Research on multicore utilization embraces three major categories of topics: investigations regarding the issues of multicore interaction functionality, operating system affairs and compilers, and programming language concerns. The paper pays attention to the third set, with emphasis on the improvement of data dependence for loops and enhancing the performance of the automatic vectorization method.
Data dependence is the vanguard of the discussion, in which shared memory location writing within a common access multicore environment is the dilemma. Prior to dependence analysis and automatic vectorization, the topics related to the automatic vectorization problem and OpenMP structure in compiler optimization are reviewed.

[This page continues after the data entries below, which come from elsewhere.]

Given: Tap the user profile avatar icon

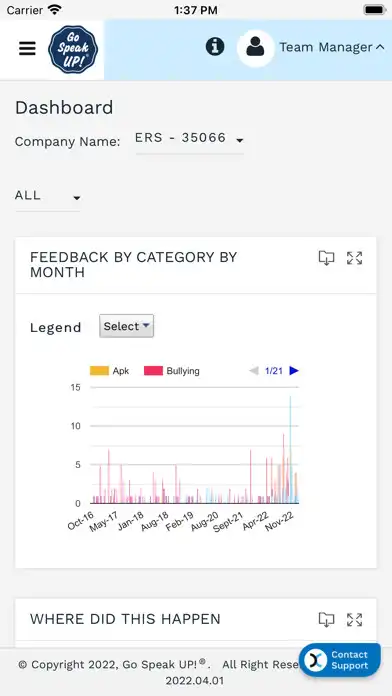Looking at the screenshot, I should click(255, 48).
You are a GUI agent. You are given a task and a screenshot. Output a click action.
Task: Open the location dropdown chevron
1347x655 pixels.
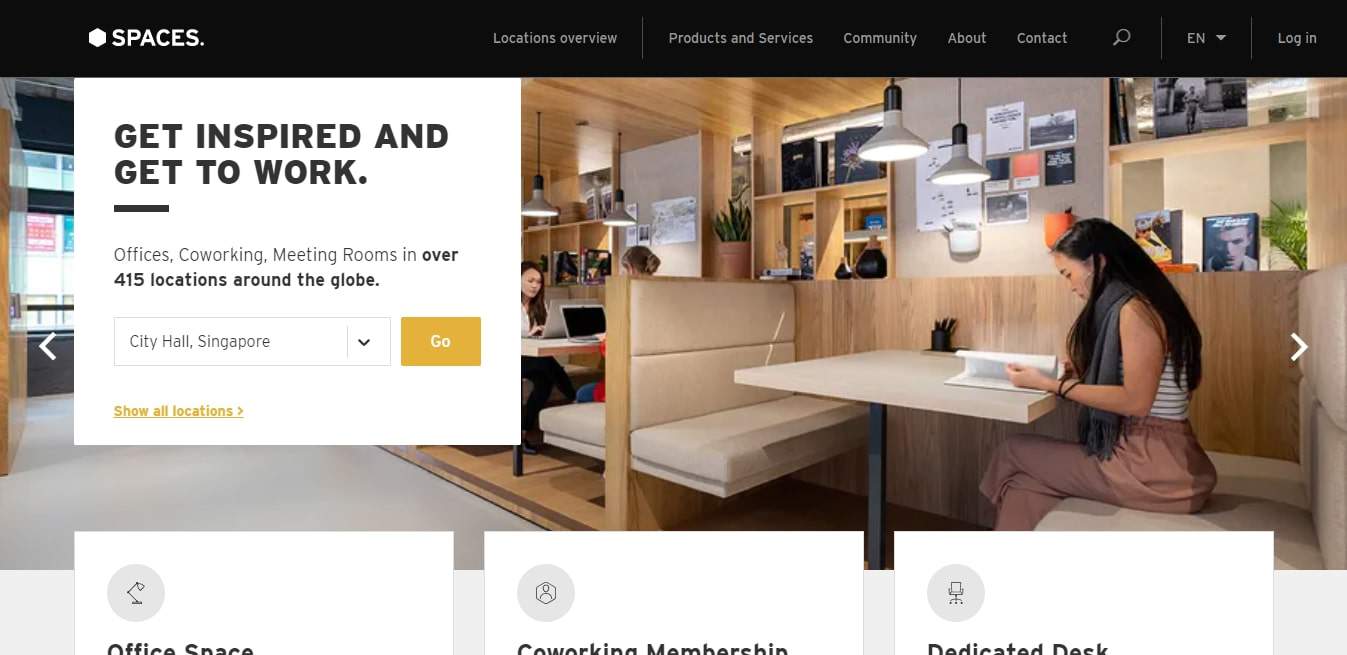click(364, 342)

The novelty of the proposal is in enhancing the precision level of dependence analysis and automatic vectorization using existing work, sharing OpenMP information. The idea has been implemented as a GNU Compiler Collection (GCC) optimization pass. By extracting the ordering of the loop execution, which has been added by OpenMP annotation, and feeding it to the dependence analysis phase of GCC, the performance of automatic vectorization is supplied. The approach supports the “pragma for” and “pragma parallel for” OpenMP pragmas and these clauses: chunk scheduling, ordering, attribute scopes, reduction, collapsing, and no wait. Dependence analysis, prototype overview, and control flow are the other topics considered. A lengthy experimental evaluation is the last part of the paper.
While a worthy topic is featured, the sections are not well balanced for an illustrative paper. The reader expects a more theoretical discussion about the details of the proposal rather than a lengthy introduction and experimental results.